Setiap kali kita merayakan Idul Adha, kita kembali diajak untuk flash back kepada kisah perjalanan hidup seorang kekasih Allah, nabiyullah Ibrahim Alaihissalam. Momentum sejarah yang melatarbelakangi hari raya Idul Adha merupakan episode dari perjalanan kehidupan sang kekasih Allah itu. Pada saat itu beliau bermimpi mendapatkan perintah dari Allah untuk menyembelih putranya, Ismail Alaihissalam. Putra yang sangat disayanginya dan menjadi harapannya yang diperoleh setelah penantian panjang. Begitu berat rasanya bagi nabi Ibrahim untuk melaksanakan perintah ini namun keimanan dan kecintaannya kepada Allah mampu mengalahkan perasaan cintanya terhadap anaknya. Nabi Ibrahim pun dengan ikhlas berusaha melaksanakan perintah tersebut terlebih lagi Ismail pun menyambut hangat dengan kesabaran dan kerelaannya turut melaksanakan perintah itu. Hingga akhirnya kemudian Allah mengirimkan domba untuk menggantikan posisi Ismail.

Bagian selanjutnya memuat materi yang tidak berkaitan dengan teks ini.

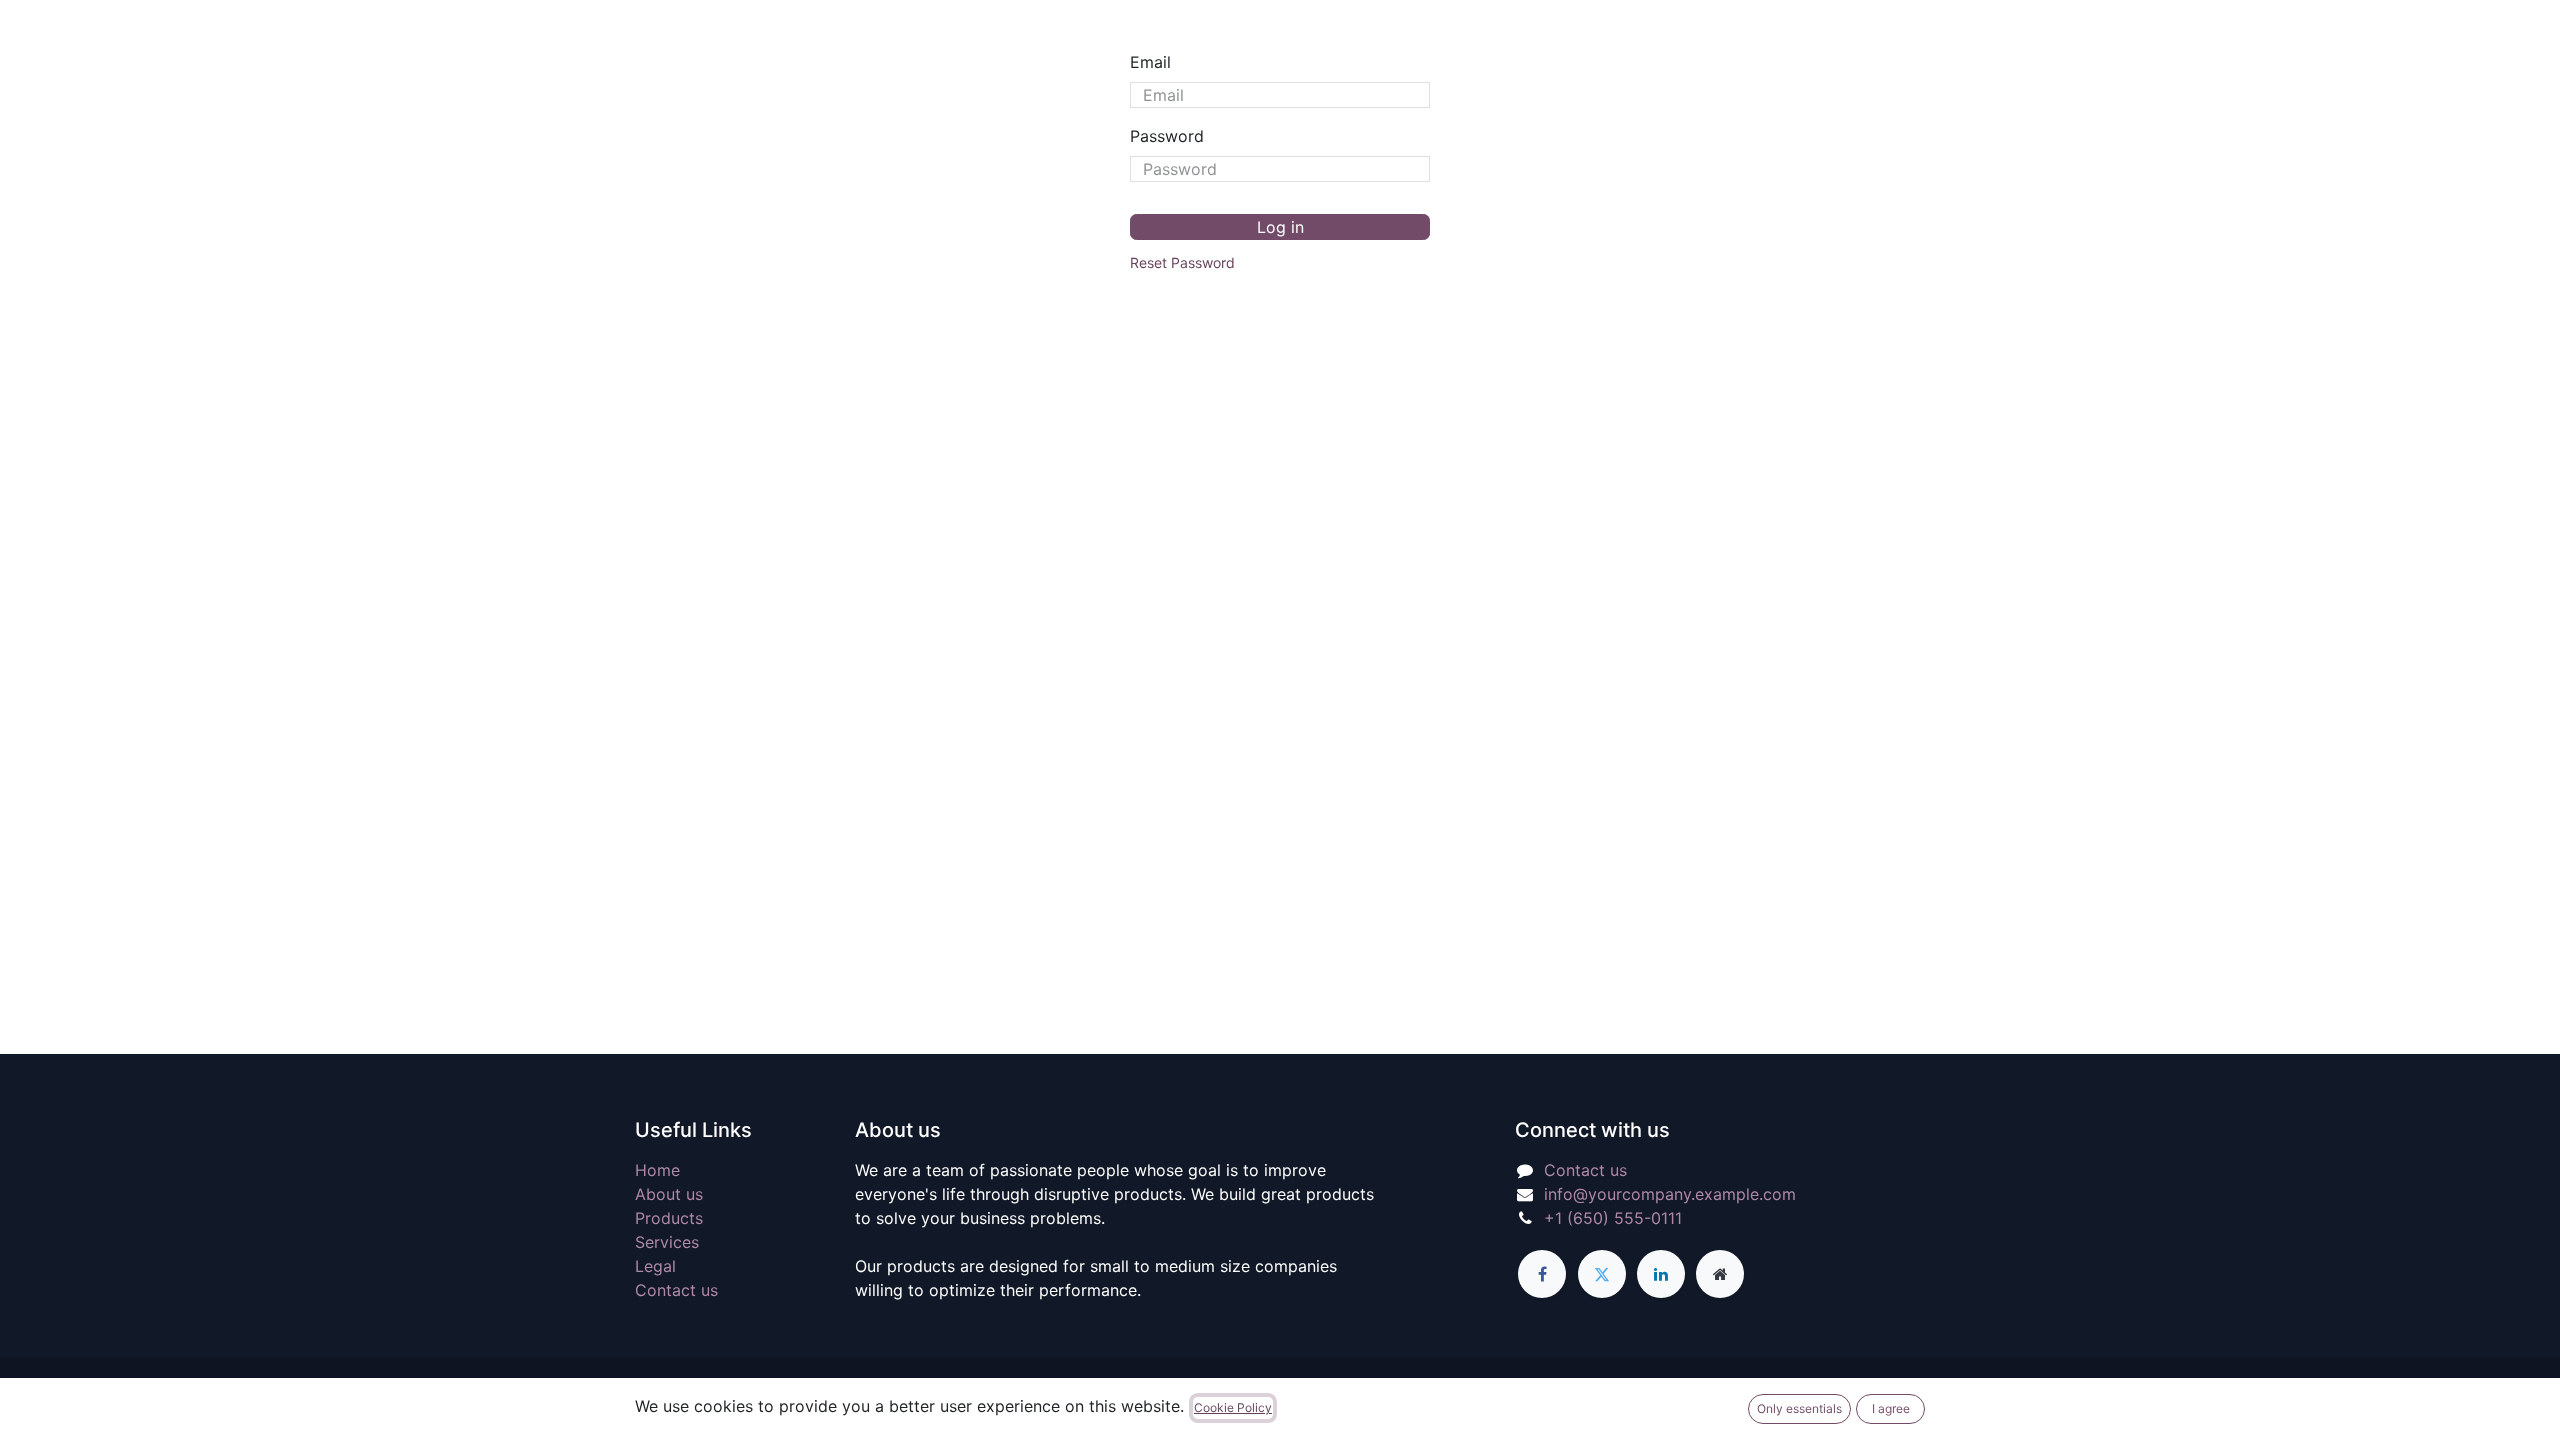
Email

Momen indah yang diabadikan lewat hari raya Idul Adha ini memiliki hikmah yang mendalam mengenai makna cinta sejati bagi manusia. Cinta dan kehidupan adalah dua hal yang tak terpisahkan karena cinta merupakan anugerah kehidupan dari sang pemilik cinta, Ar-Rahman. Cinta berkembang seiring berjalannya kehidupan dan menjadi motivasi bagi manusia dalam menjalani kehidupan. Itulah sunnatullah dan fitrah yang ditetapkan bagi manusia. Setiap manusia memiliki kencintaan terhadap dunia, berupa harta, wanita, anak-anak dan berbagai atribut keduniaan lainnya. Allah Subhanahu Wa Ta’ala berfirman :
“Dijadikan indah pada (pandangan) manusia kecintaan kepada apa-apa yang diingini, yaitu: wanita-wanita, anak-anak, harta yang banyak dari jenis emas, perak, kuda pilihan, binatang-binatang ternak dan sawah ladang. Itulah kesenangan hidup di dunia dan di sisi Allah-lah tempat kembali yang baik (surga).” (QS Ali Imran :14).
Telah kita ketahui bahwa kehidupan di dunia hanya sementara bahkan digambarkan di dalam Al Qur'an sebagai permainan belaka. Lihatlah ungkapan Imam Hasal Al Bashri tentang dunia : “Dunia seakan menjelma menjadi permaisuri impian. Tatapan mata tertuju kepadanya, jiwa gandrung terhadapnya, hati takluk dan bertekuk lutut dihadapannya. Padahal, dunia akan menikam dan membunuh siapapun yang mempersuntingnya.”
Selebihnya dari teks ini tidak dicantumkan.